The analysis assessed the achievement of urine protein creatine ratio (UPCR) targets of ≤0.4 g/g, ≤0.3 g/g, ≤0.2 g/g (classified as ultra-low UPCR), and ≤0.1 g/g in LN patients treated with Lupkynis-based triple immunosuppressive therapy compared to patients in the control group. Of the 357 patients in AURORA 1, 60.9% in the triple immunosuppressive therapy group (N=109) achieved a UPCR of ≤0.4 g/g at least once during the study compared to 37.1% of patients in the control group (N=66). Patients in the triple immunosuppressive therapy group also achieved higher rates of all other UPCR targets compared to patients in the control group. Adverse event rates were comparable in both groups.

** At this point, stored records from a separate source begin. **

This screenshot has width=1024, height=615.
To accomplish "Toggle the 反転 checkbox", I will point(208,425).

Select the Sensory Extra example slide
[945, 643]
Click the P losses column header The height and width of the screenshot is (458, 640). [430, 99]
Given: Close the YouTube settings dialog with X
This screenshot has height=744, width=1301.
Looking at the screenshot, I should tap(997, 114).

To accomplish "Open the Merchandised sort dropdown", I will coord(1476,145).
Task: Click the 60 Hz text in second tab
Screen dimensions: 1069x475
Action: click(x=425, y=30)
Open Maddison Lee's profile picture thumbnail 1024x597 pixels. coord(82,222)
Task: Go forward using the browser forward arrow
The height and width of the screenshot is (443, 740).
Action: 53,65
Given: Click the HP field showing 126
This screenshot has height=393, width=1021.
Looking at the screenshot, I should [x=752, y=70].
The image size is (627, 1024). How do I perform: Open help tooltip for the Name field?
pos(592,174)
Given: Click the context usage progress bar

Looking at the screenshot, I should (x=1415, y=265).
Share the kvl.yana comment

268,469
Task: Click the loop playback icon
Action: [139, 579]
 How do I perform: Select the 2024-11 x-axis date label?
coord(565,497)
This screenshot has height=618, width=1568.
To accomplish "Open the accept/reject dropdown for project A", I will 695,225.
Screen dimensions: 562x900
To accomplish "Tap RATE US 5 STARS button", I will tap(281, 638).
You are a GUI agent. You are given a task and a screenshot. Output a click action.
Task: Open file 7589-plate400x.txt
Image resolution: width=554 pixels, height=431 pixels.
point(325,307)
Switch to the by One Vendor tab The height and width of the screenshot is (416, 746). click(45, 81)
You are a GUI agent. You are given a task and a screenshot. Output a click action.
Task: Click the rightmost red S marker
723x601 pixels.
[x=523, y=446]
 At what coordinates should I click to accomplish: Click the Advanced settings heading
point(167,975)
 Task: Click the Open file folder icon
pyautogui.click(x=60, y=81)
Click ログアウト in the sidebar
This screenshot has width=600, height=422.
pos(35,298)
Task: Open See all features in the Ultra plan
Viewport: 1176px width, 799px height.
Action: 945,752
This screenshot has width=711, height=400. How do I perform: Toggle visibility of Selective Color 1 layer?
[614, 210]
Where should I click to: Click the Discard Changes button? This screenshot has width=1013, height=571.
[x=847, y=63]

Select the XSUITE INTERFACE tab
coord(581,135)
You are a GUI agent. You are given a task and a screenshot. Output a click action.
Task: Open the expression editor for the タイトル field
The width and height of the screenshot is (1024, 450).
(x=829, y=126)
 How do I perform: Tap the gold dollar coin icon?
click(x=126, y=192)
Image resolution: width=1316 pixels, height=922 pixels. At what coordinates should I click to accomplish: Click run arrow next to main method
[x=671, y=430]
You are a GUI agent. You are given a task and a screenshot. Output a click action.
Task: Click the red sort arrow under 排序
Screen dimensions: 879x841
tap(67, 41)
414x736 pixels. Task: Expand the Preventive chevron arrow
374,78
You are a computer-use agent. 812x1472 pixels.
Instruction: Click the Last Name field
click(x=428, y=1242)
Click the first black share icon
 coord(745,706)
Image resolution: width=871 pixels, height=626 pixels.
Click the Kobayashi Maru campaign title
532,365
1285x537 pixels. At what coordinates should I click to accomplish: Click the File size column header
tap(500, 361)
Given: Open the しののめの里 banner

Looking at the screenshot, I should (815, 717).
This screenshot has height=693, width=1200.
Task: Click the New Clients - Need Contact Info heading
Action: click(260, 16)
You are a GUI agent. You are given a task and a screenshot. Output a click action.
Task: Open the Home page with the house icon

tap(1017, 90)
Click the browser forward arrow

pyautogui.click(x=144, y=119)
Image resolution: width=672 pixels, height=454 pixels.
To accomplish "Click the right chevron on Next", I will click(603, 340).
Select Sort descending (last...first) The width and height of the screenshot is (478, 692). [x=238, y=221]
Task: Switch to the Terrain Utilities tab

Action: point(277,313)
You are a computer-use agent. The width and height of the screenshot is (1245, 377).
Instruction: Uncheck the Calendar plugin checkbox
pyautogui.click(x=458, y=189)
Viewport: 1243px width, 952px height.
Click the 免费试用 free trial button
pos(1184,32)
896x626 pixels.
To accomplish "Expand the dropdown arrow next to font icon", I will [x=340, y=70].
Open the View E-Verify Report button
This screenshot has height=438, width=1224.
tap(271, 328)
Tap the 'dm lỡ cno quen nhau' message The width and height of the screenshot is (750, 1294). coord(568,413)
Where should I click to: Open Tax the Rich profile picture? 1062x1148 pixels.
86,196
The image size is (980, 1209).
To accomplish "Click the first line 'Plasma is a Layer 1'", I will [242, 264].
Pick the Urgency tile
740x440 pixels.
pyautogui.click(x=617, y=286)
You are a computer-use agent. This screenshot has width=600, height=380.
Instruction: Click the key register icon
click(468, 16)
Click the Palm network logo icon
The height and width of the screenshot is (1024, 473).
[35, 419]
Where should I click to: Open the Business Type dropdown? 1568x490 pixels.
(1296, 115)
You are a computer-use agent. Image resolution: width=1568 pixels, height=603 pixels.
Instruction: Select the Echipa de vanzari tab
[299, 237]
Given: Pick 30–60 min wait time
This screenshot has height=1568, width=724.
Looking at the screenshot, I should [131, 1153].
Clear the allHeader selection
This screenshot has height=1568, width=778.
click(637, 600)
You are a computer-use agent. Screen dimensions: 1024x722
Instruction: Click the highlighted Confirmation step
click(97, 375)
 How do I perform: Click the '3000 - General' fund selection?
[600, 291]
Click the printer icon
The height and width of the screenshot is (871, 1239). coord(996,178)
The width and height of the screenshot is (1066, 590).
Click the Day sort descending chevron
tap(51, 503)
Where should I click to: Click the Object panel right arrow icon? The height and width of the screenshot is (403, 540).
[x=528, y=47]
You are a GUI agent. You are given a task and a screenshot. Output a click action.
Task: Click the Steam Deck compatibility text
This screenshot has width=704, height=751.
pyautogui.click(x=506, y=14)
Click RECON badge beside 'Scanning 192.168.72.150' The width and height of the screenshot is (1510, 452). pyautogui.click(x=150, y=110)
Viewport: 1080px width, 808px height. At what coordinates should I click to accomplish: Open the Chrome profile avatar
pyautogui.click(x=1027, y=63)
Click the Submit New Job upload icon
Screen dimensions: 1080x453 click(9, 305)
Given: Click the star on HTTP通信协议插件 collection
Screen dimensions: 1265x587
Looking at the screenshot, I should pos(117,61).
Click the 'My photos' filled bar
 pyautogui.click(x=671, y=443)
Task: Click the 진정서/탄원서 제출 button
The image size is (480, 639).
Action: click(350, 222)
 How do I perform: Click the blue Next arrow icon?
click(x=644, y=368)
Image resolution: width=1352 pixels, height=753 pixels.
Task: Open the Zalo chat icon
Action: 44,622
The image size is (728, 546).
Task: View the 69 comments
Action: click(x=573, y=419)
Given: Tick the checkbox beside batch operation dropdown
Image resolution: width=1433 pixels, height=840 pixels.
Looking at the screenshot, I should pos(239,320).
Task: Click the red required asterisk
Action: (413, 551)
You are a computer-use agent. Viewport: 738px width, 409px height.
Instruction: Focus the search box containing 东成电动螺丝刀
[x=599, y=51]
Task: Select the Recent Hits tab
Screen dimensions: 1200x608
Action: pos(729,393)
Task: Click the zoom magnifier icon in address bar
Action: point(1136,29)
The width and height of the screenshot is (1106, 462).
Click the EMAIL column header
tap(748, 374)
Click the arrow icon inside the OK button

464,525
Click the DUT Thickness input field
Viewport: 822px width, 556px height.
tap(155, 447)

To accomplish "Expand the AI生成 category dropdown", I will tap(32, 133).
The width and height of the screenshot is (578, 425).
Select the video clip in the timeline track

An additional post-hoc analysis from the AURORA 1 study evaluated lipidomic profiles in LN patients based on achievement of proteinuria reductions, including ultra-low UPCR, at Week 52. The analysis found a distinct lipidomic profile in patients who achieved ultra-low UPCR. This analysis builds upon a previous analysis of AURORA 1 in which patients who received triple immunosuppressive therapy with LUPKYNIS achieved significantly greater improvements in total and low-density lipoprotein (LDL) cholesterol compared to those in the control group. While further research is needed to clarify the role of certain lipids in the biochemistry of LN patients, these preliminary findings suggest that attaining ultra-low UPCR targets may provide additional benefits to LN patients and contribute to modification of cardiovascular disease risk.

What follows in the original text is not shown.